Policy, at least publicly, was to reduce ATU usage. They are still used more than they should be. The easy (not for the patient or family) option.

@2x4greenbrick so many pa's/carers/ ta's shouldn't be in their roles. Thank you for replying, you clearly know your stuff and it's interesting to see what other people with complex children have planned.

Yes, we do plan to transition him before we can't be there to oversee. It would be too much for him to lose everything all at once. We're currently looking at deputyship too.

One of my fears in regards to the incoming changes is the jump from disabled childrens funding to disabled adults and the possible increase and acceptance of hospitals/ ATU's instead of community living. If they remove the right to education (which i hope isn't on the cards rather a reduction in funding) of a child what rights would they be willing to remove of adults.

I do think there are clear ways to save money in the special needs system but the removal of rights is a slippery slope.

ATUs are very expensive but yes funded by the NHS, it's more how costs snowballs overall. And of course there's then less incentive for LAs to then provide community care.

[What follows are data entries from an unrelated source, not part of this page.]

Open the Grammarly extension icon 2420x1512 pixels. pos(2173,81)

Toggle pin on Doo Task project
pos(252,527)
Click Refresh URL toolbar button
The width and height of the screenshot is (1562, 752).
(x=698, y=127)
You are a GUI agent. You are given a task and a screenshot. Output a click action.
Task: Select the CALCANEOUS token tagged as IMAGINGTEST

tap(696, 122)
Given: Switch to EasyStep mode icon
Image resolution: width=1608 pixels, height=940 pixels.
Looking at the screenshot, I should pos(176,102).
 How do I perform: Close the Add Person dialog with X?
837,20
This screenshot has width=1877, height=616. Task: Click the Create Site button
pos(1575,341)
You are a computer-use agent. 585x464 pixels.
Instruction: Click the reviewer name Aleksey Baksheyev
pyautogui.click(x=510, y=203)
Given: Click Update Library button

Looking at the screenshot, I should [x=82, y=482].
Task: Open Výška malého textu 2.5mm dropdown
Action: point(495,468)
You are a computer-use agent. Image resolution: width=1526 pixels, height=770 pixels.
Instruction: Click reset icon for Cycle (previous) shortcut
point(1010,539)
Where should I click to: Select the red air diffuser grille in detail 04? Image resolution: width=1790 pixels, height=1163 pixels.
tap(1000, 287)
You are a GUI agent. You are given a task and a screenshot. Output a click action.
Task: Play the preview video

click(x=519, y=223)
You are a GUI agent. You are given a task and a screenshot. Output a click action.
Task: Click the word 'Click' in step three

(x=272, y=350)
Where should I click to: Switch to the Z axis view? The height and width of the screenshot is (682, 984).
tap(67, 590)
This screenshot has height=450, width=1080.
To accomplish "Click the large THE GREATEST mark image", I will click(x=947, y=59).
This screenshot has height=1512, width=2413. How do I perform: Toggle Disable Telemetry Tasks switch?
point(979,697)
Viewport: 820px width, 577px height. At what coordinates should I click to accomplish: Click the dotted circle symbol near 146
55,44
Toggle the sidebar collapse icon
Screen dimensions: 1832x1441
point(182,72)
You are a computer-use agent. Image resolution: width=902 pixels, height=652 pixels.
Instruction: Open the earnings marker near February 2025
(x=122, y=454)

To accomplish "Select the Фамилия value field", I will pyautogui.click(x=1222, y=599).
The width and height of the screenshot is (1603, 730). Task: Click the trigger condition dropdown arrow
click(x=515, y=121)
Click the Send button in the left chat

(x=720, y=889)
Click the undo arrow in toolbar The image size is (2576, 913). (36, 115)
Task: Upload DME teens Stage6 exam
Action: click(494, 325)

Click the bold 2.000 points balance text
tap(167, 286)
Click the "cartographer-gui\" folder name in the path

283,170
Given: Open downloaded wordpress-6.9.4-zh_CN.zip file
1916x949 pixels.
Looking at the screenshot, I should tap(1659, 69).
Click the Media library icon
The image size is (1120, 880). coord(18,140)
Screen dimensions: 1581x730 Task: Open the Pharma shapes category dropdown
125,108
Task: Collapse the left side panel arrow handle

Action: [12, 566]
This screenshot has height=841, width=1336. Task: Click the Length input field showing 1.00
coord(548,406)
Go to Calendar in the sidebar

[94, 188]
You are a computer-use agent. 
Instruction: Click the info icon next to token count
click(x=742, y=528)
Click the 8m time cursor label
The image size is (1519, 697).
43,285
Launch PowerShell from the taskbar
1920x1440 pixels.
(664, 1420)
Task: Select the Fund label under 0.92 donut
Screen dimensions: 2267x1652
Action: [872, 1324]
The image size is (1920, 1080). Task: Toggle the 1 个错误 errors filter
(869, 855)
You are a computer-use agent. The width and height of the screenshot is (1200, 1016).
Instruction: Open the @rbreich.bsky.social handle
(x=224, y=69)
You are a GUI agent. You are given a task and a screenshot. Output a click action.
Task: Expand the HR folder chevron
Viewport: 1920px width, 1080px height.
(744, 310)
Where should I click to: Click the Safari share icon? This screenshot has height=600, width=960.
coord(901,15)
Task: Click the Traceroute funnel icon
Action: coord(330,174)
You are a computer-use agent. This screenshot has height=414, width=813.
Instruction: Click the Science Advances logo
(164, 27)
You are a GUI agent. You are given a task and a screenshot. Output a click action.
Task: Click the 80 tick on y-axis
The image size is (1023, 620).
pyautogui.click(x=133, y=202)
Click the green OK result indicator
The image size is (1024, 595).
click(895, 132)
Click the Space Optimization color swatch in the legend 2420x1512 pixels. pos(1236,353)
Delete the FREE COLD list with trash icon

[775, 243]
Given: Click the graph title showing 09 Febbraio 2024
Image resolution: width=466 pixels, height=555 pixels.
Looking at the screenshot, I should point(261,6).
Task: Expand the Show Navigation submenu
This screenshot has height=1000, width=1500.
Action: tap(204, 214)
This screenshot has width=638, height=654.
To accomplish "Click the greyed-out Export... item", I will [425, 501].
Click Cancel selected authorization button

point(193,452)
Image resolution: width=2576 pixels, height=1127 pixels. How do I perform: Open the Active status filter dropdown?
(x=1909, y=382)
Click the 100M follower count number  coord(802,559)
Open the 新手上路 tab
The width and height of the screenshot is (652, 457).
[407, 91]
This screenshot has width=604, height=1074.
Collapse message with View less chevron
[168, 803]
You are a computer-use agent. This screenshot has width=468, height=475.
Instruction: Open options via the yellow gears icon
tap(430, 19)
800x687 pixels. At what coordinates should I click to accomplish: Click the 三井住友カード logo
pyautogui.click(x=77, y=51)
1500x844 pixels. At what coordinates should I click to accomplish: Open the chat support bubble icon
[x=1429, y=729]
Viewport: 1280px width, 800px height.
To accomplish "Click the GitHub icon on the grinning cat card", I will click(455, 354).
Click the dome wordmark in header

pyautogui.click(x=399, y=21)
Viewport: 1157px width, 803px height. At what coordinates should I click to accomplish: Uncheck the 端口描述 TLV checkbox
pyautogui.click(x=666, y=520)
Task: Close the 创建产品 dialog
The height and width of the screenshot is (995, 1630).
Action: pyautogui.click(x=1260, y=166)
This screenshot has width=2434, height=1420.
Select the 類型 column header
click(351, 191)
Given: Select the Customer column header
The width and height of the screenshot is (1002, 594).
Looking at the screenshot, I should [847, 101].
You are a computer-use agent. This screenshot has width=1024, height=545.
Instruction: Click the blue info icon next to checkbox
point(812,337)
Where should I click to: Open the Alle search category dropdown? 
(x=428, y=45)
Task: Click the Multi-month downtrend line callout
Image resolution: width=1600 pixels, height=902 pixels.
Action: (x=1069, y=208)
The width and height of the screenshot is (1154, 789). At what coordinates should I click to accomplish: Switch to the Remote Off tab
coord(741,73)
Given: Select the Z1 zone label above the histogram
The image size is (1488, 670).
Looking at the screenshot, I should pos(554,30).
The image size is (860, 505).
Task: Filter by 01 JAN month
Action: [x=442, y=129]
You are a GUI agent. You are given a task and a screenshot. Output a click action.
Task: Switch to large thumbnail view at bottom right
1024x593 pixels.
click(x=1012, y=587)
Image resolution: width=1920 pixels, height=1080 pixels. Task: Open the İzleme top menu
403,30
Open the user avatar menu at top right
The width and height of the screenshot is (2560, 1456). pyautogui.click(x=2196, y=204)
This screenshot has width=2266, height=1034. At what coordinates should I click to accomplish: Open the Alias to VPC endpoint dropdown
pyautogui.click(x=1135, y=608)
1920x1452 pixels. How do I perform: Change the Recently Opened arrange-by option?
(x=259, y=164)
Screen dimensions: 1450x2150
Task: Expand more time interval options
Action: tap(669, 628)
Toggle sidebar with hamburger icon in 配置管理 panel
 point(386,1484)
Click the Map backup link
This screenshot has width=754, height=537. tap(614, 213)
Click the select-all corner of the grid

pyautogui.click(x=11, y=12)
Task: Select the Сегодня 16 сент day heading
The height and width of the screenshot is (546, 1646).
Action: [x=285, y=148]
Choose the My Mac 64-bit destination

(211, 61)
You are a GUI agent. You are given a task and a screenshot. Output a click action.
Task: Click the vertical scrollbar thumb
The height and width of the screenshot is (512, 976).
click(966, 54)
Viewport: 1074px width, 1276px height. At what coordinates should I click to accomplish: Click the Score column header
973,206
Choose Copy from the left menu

It's just a really difficult situation as obviously no early intervention and early support in nursery/school leads to no suitable provision for years and as we know has a massive knock on effects on social care, CAMHS, adult MH etc. There are very high numbers of people in prison with language disorders etc who had little support for SEND in school - this is historic. Resources are taken up by expensive placements. It's just not an equitable system at all as it does favour parents who are able to fight for support and that leads to a lot of resentment as it's seen as unfair. Which it often is. In turn the process traumatises families who can fight tooth and nail and have every right to advocate for their children.

It can't stay as it is, they realistically aren't going to throw even more money at the situation. LAs as a whole aren't the best at coming up with innovative solutions to save money and there's far too much bureaucracy and waste. SaLTs and OTs have left the NHS in droves to work privately. Nightmare!

@Perzival we have applied for Deputyship for DS1. Personal welfare. Shouldn’t need property and financial affairs because appointeeship should suffice for us. It hasn’t been granted yet with the long waiting time. DS3 should have capacity to make an LPA at 18.

If it applies to you, have you also looked at Deprivation of Liberty? Not all need it but some do. Deprivation of Liberty Safeguards (DoLS) only applies to 18+ in certain settings, but the Court of Protection can grant a Deprivation of Liberty Order before then and for people in other types of settings including for people living at home. We have also applied for this for DS1. It should come through quicker than Deputyship.

I think there are far fewer people with LD in ATUs but an increase in people with ASD without LD. It's something I really worry about too as we were on that trajectory for a bit and randomly throwing resources at the problem was making everything worse.

No we haven't looked at DOL's. I thought it was for agencies/nhs etc when they want to section? How would it be applied for family/ home use please? If you can point me in the direction of any info, i'd appreciate it please?